On Fri, Feb 06, 2009 at 01:08:02PM +0100, Roan Kattouw wrote:
Roan Kattouw schreef:
In r46845 [1], the issue raised in bug 11430 [2] a year and a half ago was finally addressed: when the API was asked to produce huge amounts of data (for instance the content of 500 revisions at 280 KB each), it would run out of memory trying to store and process it. To prevent this from happening, the amount of data the API can return is now limited.
I see a possible bug: if the size of the first result is over the size limit, you'll never be able to get the result at all. For example, create a page larger than $wgAPIMaxResultSize and try to fetch the revision contents.

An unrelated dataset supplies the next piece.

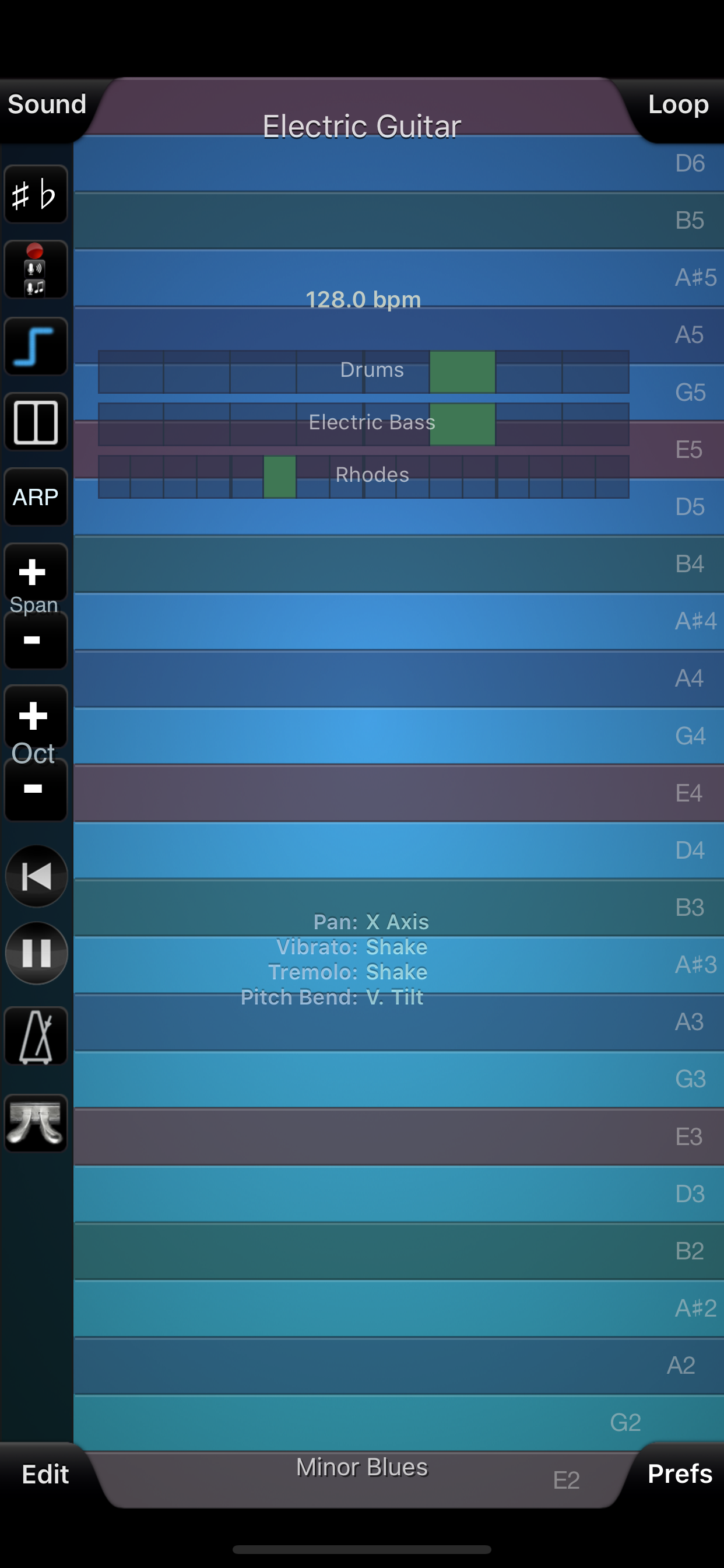Open the Edit menu
This screenshot has width=724, height=1568.
tap(45, 1474)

Yes, the 8 MiB default is unlikely to be hit by a single revision, but what if someone lowers it to 250 KiB and tries to fetch those 280 KB revisions? Or what if someone uploads an image that has a ridiculous amount of metadata?
Something I forgot to mention here is that continue parameters have been added to most modules that didn't have one: iicontinue for prop=imageinfo, rvcontinue for prop=revisions, cicontinue for prop=categoryinfo, incontinue for prop=info and amfrom for meta=allmessages; meta=siteinfo abuses siprop as query-continue parameter.

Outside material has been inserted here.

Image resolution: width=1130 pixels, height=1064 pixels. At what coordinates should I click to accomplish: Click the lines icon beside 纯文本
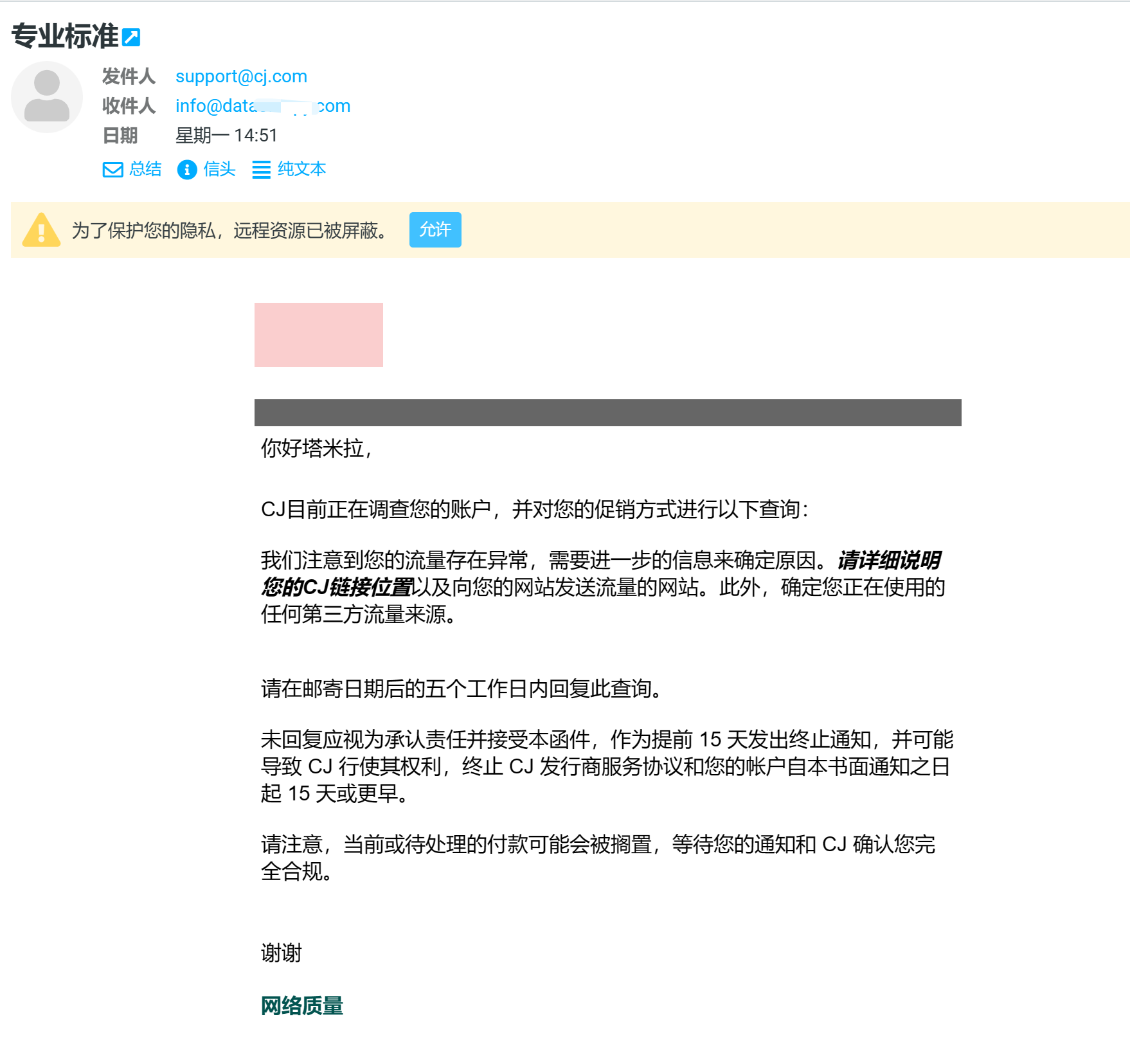pyautogui.click(x=261, y=170)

Looking at r46923, I see a number of bugs, including one or two existing bugs that turned up when I was looking at all these continue parameters.
rvcontinue doesn't work, it seems that $continue is never extracted from $params.
amfrom is broken if ammessages is not sorted in whatever order PHP uses for string comparison. For example, I tried ammessages=aboutsite|aboutpage with a ridiculously low $wgAPIMaxResultSize on a local installation, and it returned aboutsite with amfrom=aboutpage. When I then did ammessages=aboutsite|aboutpage&amfrom=aboutpage, it returned aboutsite and amfrom=aboutpage again.
alfrom should probably be used instead of alcontinue if alunique is specified.
drcontinue must be used instead of drstart in "all" mode.
prop=duplicatefiles may have an issue similar to the allmessages problem mentioned above, it looks like the results aren't sorted by i2.img_name which could cause repeats or skips if database decides to return them in any order other than would be given if i2.img_name were included in the ORDER BY clause.
All of these continues that are based on a count (which includes the existing eloffset, euoffset, and sroffset BTW) are potentially broken. There are two issues:
1. If the query isn't strictly ordered, the database is under no obligation to return the rows in the same order the second time as it did the first. That means that titles=A|B|C&prop=info could return A and B with incontinue=2, but titles=A|B|C&prop=info&incontinue=2 could then return A or B again instead of C if the database orders the rows differently for whatever reason.
2. Even if the results are sorted, something like titles=A|B|C|D|E&prop=info&incontinue=2 could skip C if A or B were deleted between the first and second queries, or repeat B if "A2" were inserted.